Closed MatthiasRMS closed 7 years ago

MatthiasRMS commented 7 years ago

I'm experimenting with a new Ndarray class and while creating a class method add_element, I took a look at how the add_rows method was coded for the Matrix class, and I noticed that it wasn't modifying the object, but was returning a new one.

Instinctively, I would expect that I could do:

matrix = Crystalla::Matrix.new([1.0, 2.0, 2.0, 3.0], 2, 2)
p matrix
>> Matrix[[ 1.0, 2.0 ],
       [ 2.0, 3.0 ]]
matrix.add_rows(1, Crystalla::Matrix.new([4.5, 3.0], 1,2))
p matrix 
>> Matrix[[ 1.0, 2.0 ],
       [ 4.5, 3.0 ],
       [ 2.0, 3.0 ]]

Instead, I need to assign it to a new instance to get the modified matrix: matrix2 = matrix.add_rows(1, Crystalla::Matrix.new([4.5, 3.0], 1,2))

Is there a particular reason why you made this choice ? For Ndarrays, it would seem more natural to do:

array = Crystalla::Ndarray.new([1.0, 2.0, 2.0, 3.0])
array.add_element(6.0, 1)
p array 
>> Ndarray [1.0, 6.0, 2.0, 2.0, 3.0]

Let me know what you think !

mverzilli commented 7 years ago

I initially chose to make all operations return new copies because it was safest, and a bit as an inheritance from Matlab, where in general you don't destruct matrices unless you reassign them.

That's why invert! has a bang, to signal that it is "destructive".

Also if you take a look at numpy's docs functions like insert and append return copies (https://docs.scipy.org/doc/numpy/reference/generated/numpy.insert.html#numpy.insert)

I'd say let's stick to returning copies by default. If you feel it's a bit bothering, we can add ! versions of methods (e.g.: add_rows!).

On a separate note: are you familiar with LAPACK? Just in case, keep in mind that LAPACK lays out its memory in column major order, so that may be the best way to keep data internally in ndarray.

MatthiasRMS commented 7 years ago

Makes sense ! I'll stick with non destructive methods for now, and as you said I'll maybe add their destructive equivalent with!. I noticed that the matrix class already implemented only supports Float64 as elements for the matrices. Wouldn't it be more flexible to have ndarrays compatible with both Int32 and Float64 ?
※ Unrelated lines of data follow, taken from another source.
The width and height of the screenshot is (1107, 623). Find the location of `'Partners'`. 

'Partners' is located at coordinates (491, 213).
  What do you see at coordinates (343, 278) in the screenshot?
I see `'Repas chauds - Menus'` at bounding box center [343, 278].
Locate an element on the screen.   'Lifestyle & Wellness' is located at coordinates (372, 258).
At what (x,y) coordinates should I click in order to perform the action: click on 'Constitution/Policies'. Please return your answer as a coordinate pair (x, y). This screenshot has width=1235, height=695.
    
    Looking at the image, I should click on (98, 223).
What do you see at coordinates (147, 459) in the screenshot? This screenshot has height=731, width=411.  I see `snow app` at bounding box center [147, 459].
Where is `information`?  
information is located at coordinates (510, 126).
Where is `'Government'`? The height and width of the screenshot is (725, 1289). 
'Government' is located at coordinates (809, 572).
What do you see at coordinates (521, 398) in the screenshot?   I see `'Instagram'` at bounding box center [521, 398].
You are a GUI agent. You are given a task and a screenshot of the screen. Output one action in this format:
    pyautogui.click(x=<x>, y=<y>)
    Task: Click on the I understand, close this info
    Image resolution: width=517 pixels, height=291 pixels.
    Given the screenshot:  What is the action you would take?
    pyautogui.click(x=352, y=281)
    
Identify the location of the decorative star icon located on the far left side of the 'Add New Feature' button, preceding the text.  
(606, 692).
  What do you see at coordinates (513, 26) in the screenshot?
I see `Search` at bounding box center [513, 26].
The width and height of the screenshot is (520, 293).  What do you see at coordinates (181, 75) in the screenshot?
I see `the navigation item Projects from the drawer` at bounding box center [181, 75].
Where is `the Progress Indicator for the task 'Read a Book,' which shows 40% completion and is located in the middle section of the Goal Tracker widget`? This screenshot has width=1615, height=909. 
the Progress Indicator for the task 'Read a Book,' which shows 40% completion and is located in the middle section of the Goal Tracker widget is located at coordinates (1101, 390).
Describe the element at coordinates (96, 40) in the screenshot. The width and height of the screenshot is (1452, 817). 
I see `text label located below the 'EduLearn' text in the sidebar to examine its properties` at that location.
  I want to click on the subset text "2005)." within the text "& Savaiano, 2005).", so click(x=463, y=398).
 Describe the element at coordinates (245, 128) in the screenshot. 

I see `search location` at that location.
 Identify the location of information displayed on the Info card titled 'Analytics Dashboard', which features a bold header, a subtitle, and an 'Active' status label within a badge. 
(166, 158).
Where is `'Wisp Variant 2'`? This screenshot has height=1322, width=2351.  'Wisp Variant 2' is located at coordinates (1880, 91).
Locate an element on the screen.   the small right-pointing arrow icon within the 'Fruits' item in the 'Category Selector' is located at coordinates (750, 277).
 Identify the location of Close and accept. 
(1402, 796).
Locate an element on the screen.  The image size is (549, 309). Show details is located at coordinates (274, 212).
I couldn't find a way to make a class accept an array without specifying the type of elements held by it (it will raise an error asking to specify the type). So maybe a solution would be to have a Ndarray class, and 2 classes (Ndarray::Int32 and Ndarray::Float64) inheriting from it ? Do you see an alternative to keep only one class able to store both arrays of Int32 and arrays of Float64 ?

EDIT: or I can overload the constructor to accept both types

mverzilli commented 7 years ago

At this point I think it would be easier to discuss with some concrete code. Would you mind sending a PR with whatever you have? We can then have this conversation over the PR and evolve it as we discuss.

There are different approaches we could try. One would be to have NDArray be a generic, declaring it as NDArray(T) and then typing the underlying ivars as Array(T) (or whatever you need to hold the data in memory).

That way if you create your NDArray as NDArray.new([1.0, 2.0, 3.0]) Crystal will infer that it is an NDArray(Float64), whereas if you instantiate it as NDArray.new([1, 2, 3]) it'll be typed as NDArray(Int32).